• ACTIVITY:
Among the entries below, extract exactly the lines that run from the one with "This screenshot has width=1565, height=701." through the one with "Tap the read", both ends included.

• DATA FOR THIS TASK:
+ + +

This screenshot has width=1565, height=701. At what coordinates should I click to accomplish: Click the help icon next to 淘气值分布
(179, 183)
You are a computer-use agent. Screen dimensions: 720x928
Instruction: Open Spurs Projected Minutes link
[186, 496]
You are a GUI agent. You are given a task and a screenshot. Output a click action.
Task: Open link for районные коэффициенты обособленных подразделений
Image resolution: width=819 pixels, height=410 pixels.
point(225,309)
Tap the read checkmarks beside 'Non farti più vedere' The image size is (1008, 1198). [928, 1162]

+ + +

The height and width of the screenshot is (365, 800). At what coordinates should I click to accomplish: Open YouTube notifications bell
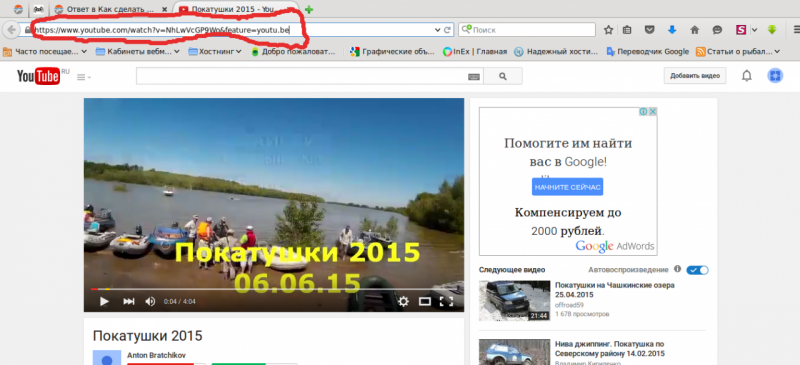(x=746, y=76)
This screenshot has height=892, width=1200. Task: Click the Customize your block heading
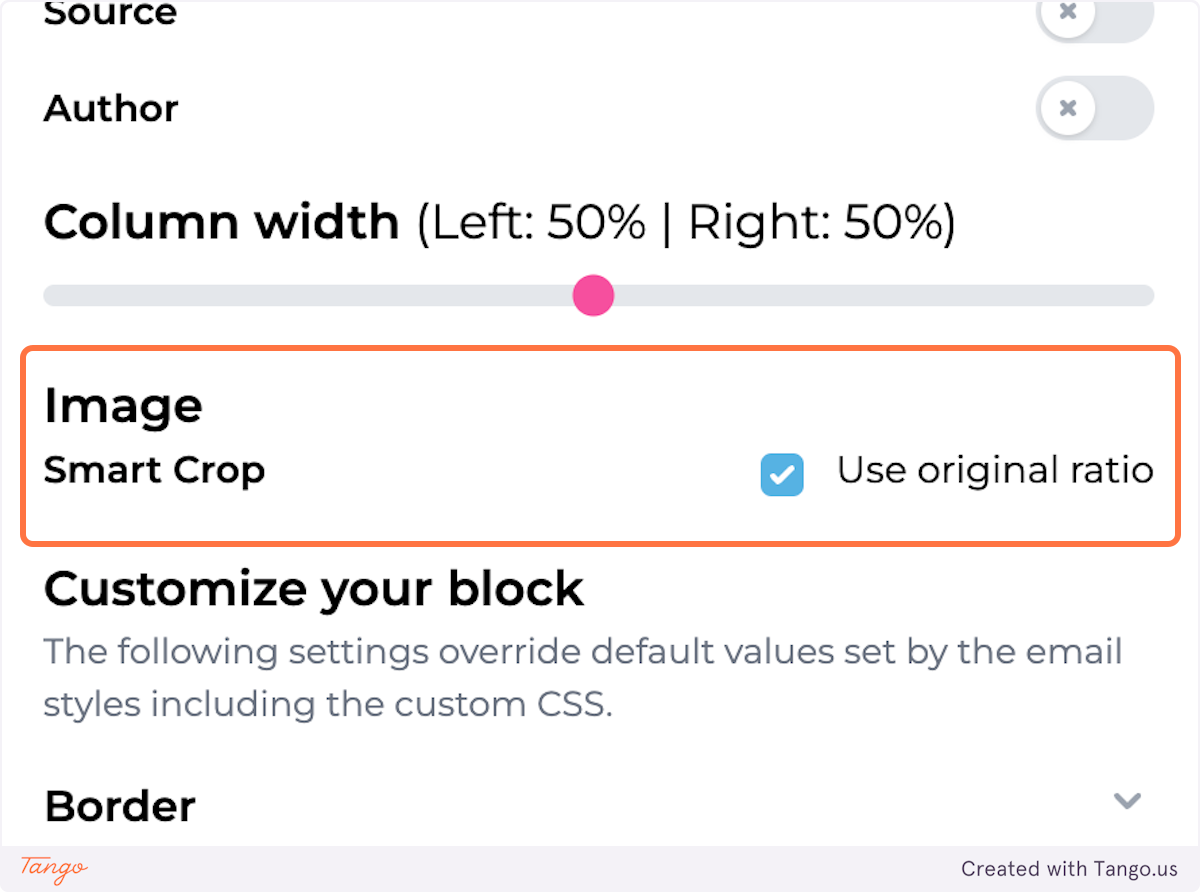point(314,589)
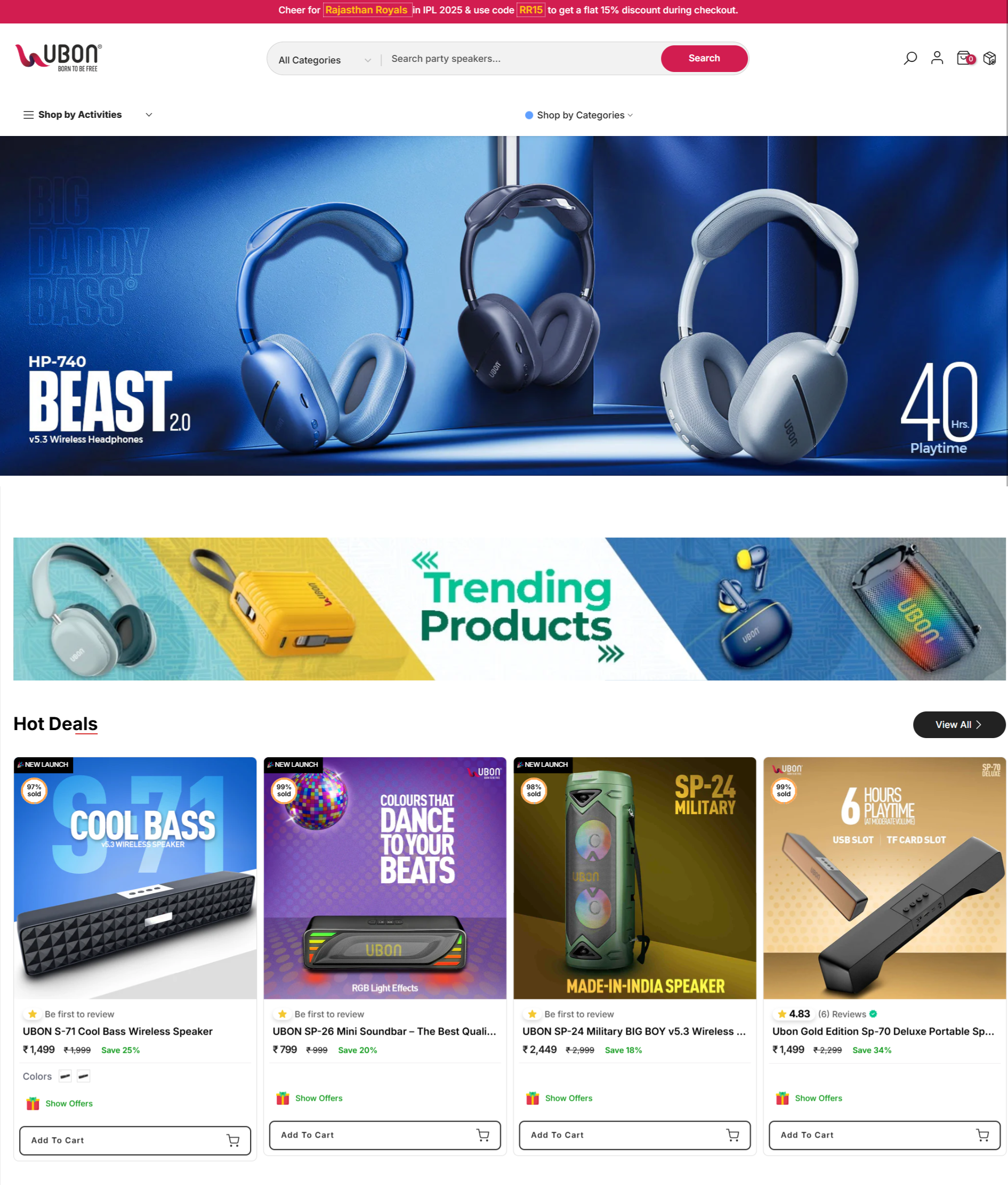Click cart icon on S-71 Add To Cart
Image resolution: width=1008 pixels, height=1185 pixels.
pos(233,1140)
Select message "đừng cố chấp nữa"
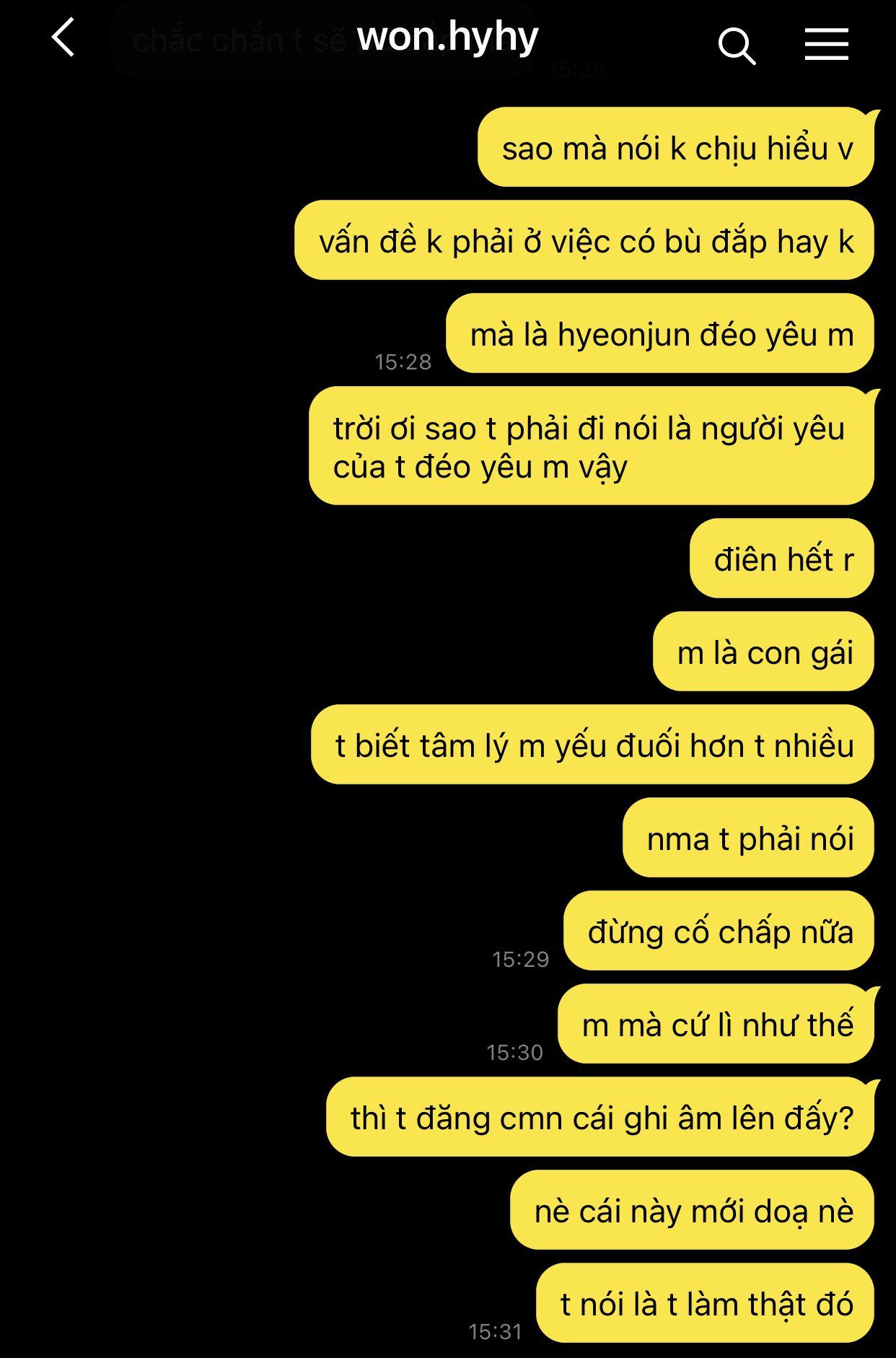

+ + +

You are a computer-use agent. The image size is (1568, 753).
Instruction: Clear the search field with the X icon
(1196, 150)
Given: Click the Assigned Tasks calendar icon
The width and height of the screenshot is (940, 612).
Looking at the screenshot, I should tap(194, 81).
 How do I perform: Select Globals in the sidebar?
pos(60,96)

+ + +

• RESPONSE TO THIS TASK:
This screenshot has width=1565, height=701. At what coordinates should I click to accomplish: Click the help icon next to 淘气值分布
(179, 183)
You are a computer-use agent. Screen dimensions: 720x928
Instruction: Open Spurs Projected Minutes link
[186, 496]
You are a GUI agent. You are given a task and a screenshot. Output a click action.
Task: Open link for районные коэффициенты обособленных подразделений
Image resolution: width=819 pixels, height=410 pixels.
point(225,309)
Tap the read checkmarks beside 'Non farti più vedere' The image size is (1008, 1198). [928, 1162]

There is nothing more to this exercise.